Task to carry out = Retype the records below exactly as they stand, but with no images.

Recorded data =
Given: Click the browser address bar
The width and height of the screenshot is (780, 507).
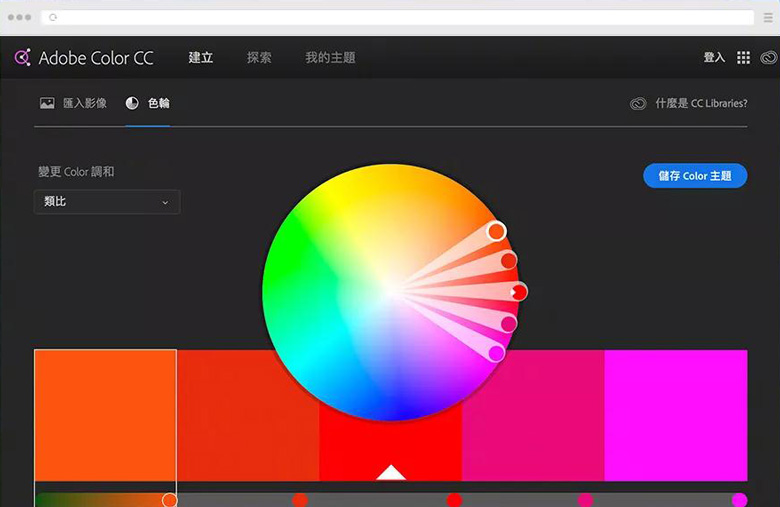Looking at the screenshot, I should (x=400, y=18).
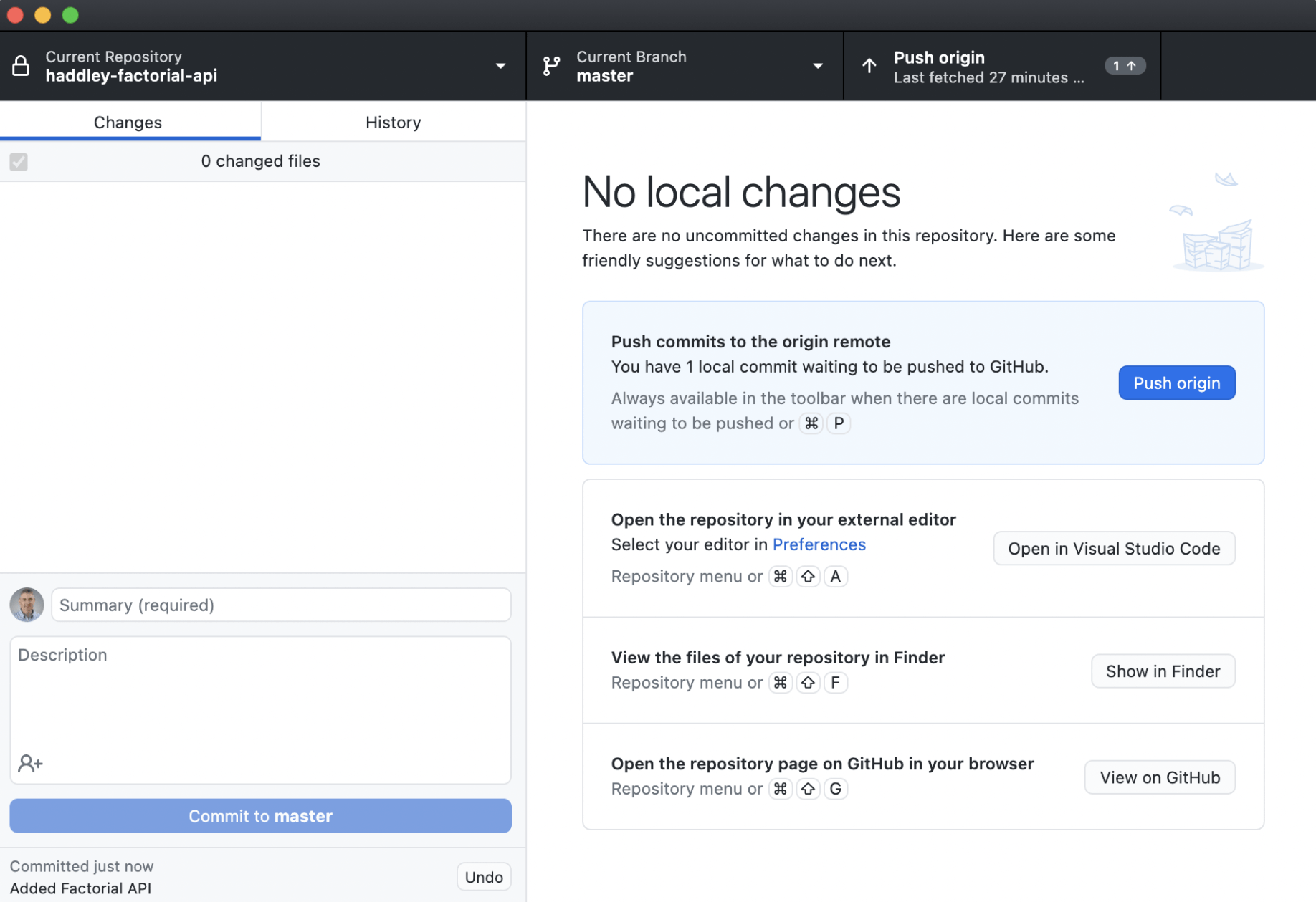Click the repository lock icon
1316x902 pixels.
21,66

The completed task =
Given: Click the browser address bar
The width and height of the screenshot is (780, 507).
Looking at the screenshot, I should (x=400, y=18).
Click the repository lock icon
1316x902 pixels.
21,66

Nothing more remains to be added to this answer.